Com o mercado nacional de electricidade maduro, a Endesa é bastante claro que seu futuro é melhorar a eficiência de distribuição, reforçar a sua posição na América Latina e reforçar seu compromisso com as energias renováveis. O plano estratégico desenvolvido pela empresa para 2010-2014, a primeira como a filial italiana Enel, é coerente com a necessidade.
A empresa investirá entre os anos 10.500 milhões de euros, dos quais 65% serão dedicados à manutenção e 35% para a expansão dos negócios. No final do período, espera um lucro líquido de exploração (EBITDA) de 7,4 mil milhões de euros, dos quais 3,8 mil milhões de euros serão gerados no Brasil, Chile, Peru, Colômbia e Argentina, e 3600 milhões de euros em Espanha e Portugal.

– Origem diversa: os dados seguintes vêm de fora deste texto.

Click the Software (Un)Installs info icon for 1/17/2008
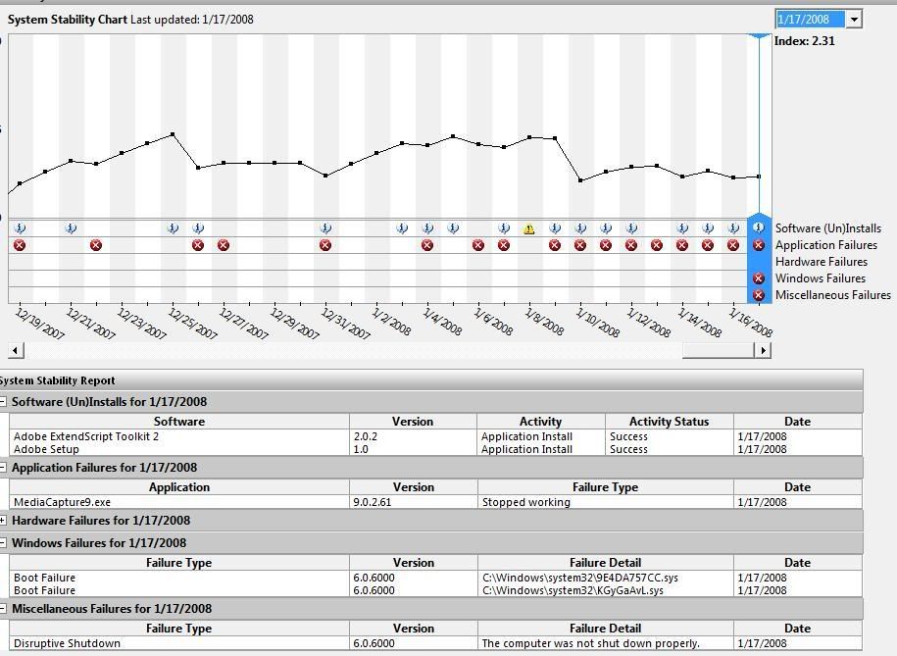Viewport: 897px width, 656px height. 758,228
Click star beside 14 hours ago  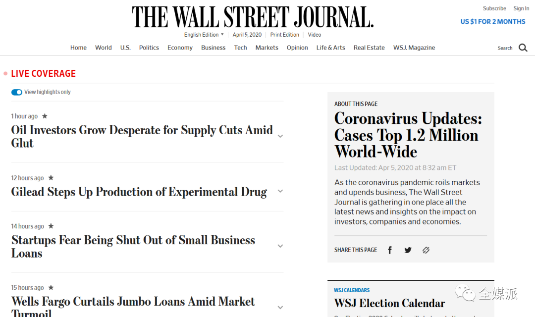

“Durante a apresentação do plano (março), confirmou os baixos níveis de crescimento que o esperado para o EBITDA da Endesa em 2010-2014, cerca de 2% ao ano e só na América Latina”, disse José Martín Vivas, um analista da Ahorro Corporación . ”Além disso, esse crescimento virá principalmente do lado da otimização das despesas operacionais e uma expansão das vendas”, acrescenta.
Vivas afirma que o projeto também confirma o baixo nível de investimento de capital previsto pela empresa, cerca de 2.000 milhões de euros por ano, dos quais a maior parte é destinada à manutenção das instalações. ”Por isso, o utilitário espanhol continuará a ser uma vaca leiteira (leite de vaca) para sua empresa-mãe Enel, que pretende reduzir sua dívida de 50 mil milhões de euros para 39.000 milhões de euros em 2014″, diz ele.
Em outras palavras, o grupo italiano, que no ano passado controlavam 92% da Endesa, o distribuidor espanhol está em um negócio seguro, que dá um monte de dinheiro regularmente e mais barato.
E por favor, tem que no final de 2009, a dívida líquida da empresa (EUR 18,544 milhões) é equivalente a 2,6 vezes o seu EBITDA, enquanto no caso da energia alemã Eon e EnBW, por exemplo, este rácio era de 3.3 e 3.51, respectivamente, enquanto que da multinacional francesa EdF ainda é um pouco menor (2,4).
No que diz respeito ao negócio renováveis, com foco em geradores eólicos e painéis solares, a empresa vendeu seus ativos na península verde Enel Green Power (EGP) para cumprir a meta de seu pai italiano para criar um operador de primeira ordem em mercado ibérico.
própria instituição
Esta medida, aprovada em março pelo conselho de ambos os grupos, permitirá que a empresa tem um projeto em si, mais visível e independente, assim como um maior acesso ao crédito e melhores preços na compra e manutenção de equipamentos.EGP tem participação de 60% na unidade resultante e Endesa, os restantes 40%.
Embora o plano estratégico não faz nenhuma menção a Endesa, a Enel pretende obter a sua nova filial Bag renováveis. No entanto, a operação não será realizada, pelo menos até depois do verão, porque o grupo está avaliando se o login primeiro a investidores institucionais para colocar uma parcela de varejo e, em seguida, executar uma oferta pública (IPO).
Fatos Importantes
Renováveis. Primestre Em 2010, a Endesa ganhou três vezes no ano passado, graças aos 881 milhões gerados pela fusão dos activos renováveis Enel.